SOURCE EXCERPT ▸
══════════

The Great Perhaps: Living Into Possibilities and Potentials

Begin Again Series

By Robert White | Enspirit.blog

I came across the phrase almost by accident.

It was on the jacket of a book I picked up in an airport bookstore—one of those moments when a line finds you before you fully understand why it matters. “The Great Perhaps.” Three words that felt both mysterious and inviting.

The phrase is attributed to François Rabelais, the sixteenth-century monk and writer, and echoed centuries later in John Green’s Looking for Alaska. The phrase captured my attention and imagination.

The Great Perhaps.

It stayed with me. It turned over in my mind during quiet times. It felt like an invitation I didn’t quite know how to accept, to something I couldn’t quite name. It felt like a different perspective on life.

And slowly, I began to understand what it was offering.

The Quiet Closing

There are seasons in life when everything begins to feel settled. Not in the sense of peace—not that deep, abiding sense that you’re exactly where you’re meant to be. But settled in the sense of finality. Done. Decided. Fixed.

══════════

INFORMATION SHOWN ▸
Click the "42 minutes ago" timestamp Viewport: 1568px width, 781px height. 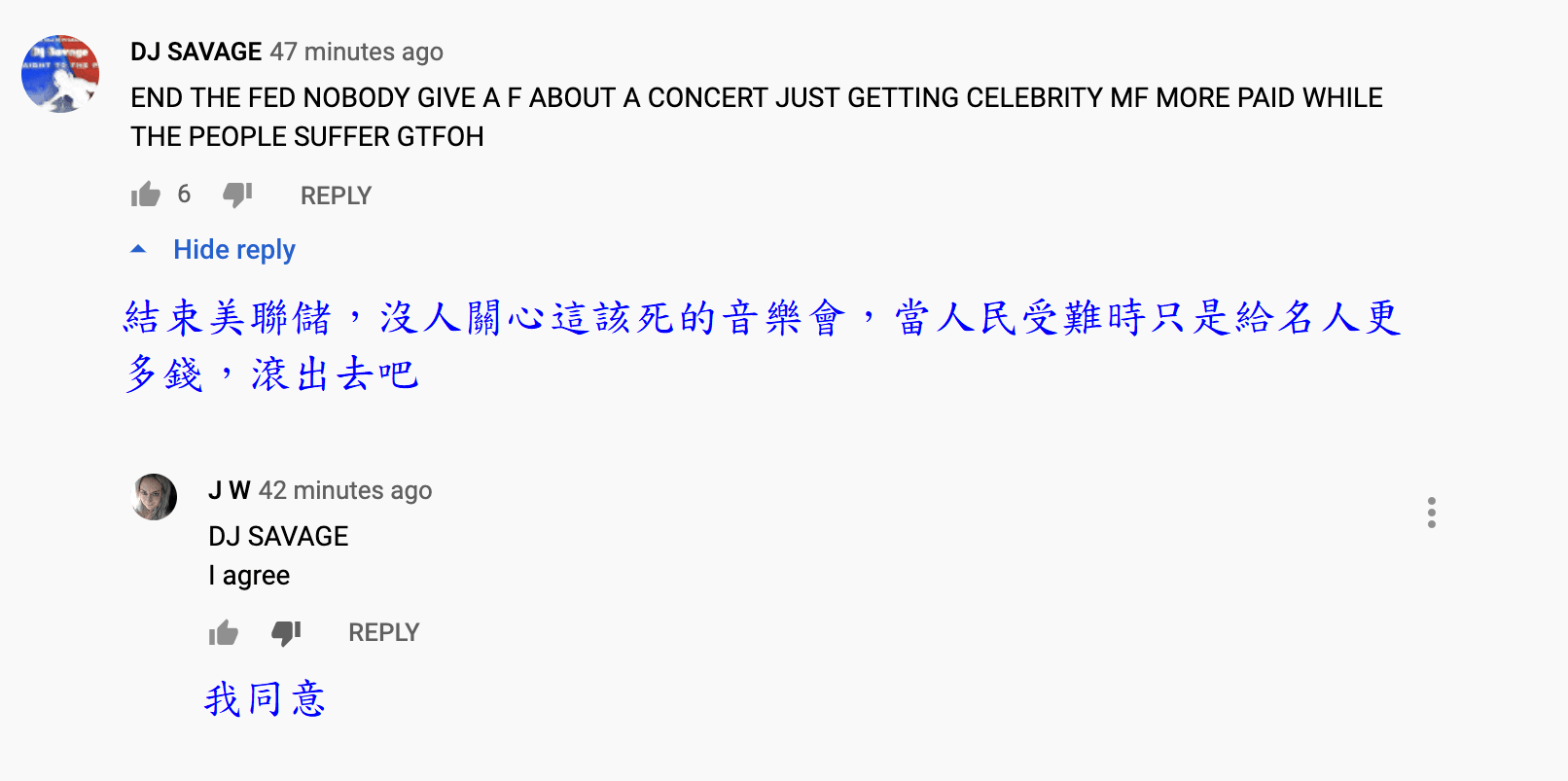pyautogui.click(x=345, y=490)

══════════

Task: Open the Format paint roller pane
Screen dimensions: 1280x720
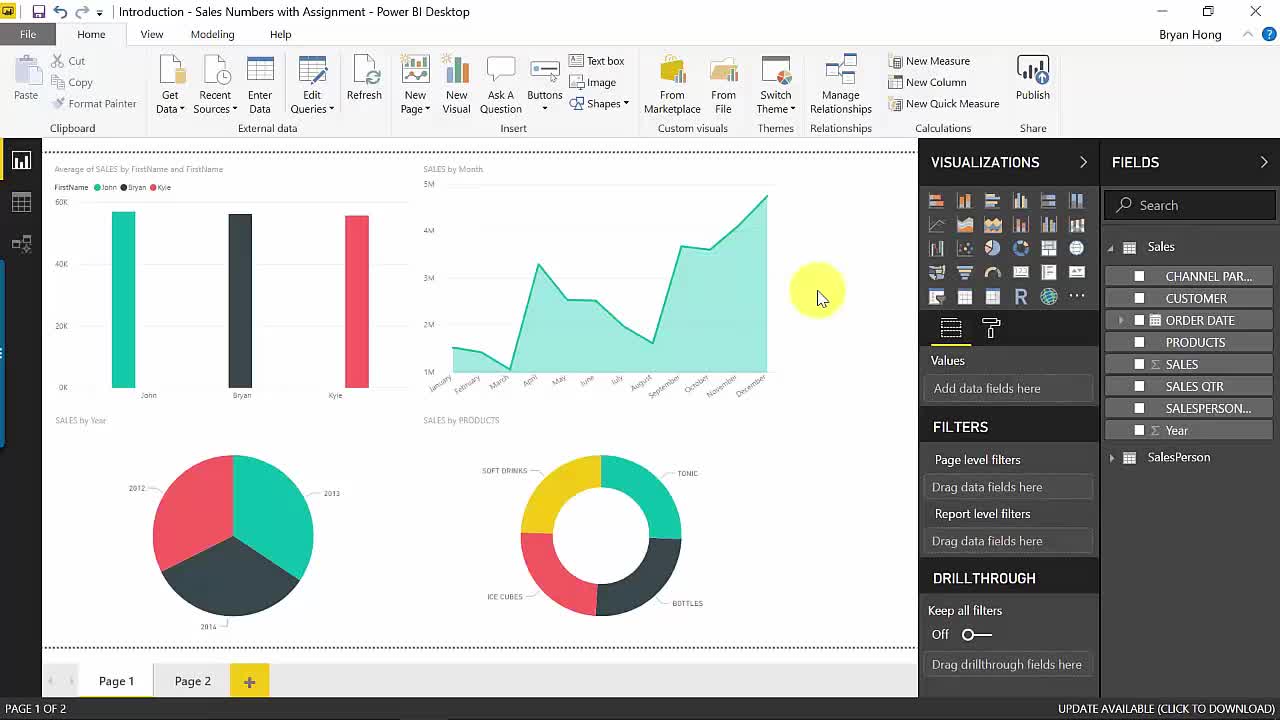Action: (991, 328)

══════════

GIVEN INSTRUCTION ▸
Answer these questions using the essay on "The Great Perhaps":
(a) Where did the writer first see the phrase?
(b) To whom is the phrase attributed?
(c) In what sense, according to the essay, does life come to feel settled in certain seasons?
The data above are separate from the essay on "The Great Perhaps."

FULL ANSWER ▸
(a) On the jacket of a book picked up in an airport bookstore.
(b) François Rabelais, the sixteenth-century monk and writer.
(c) In the sense of finality: done, decided, fixed.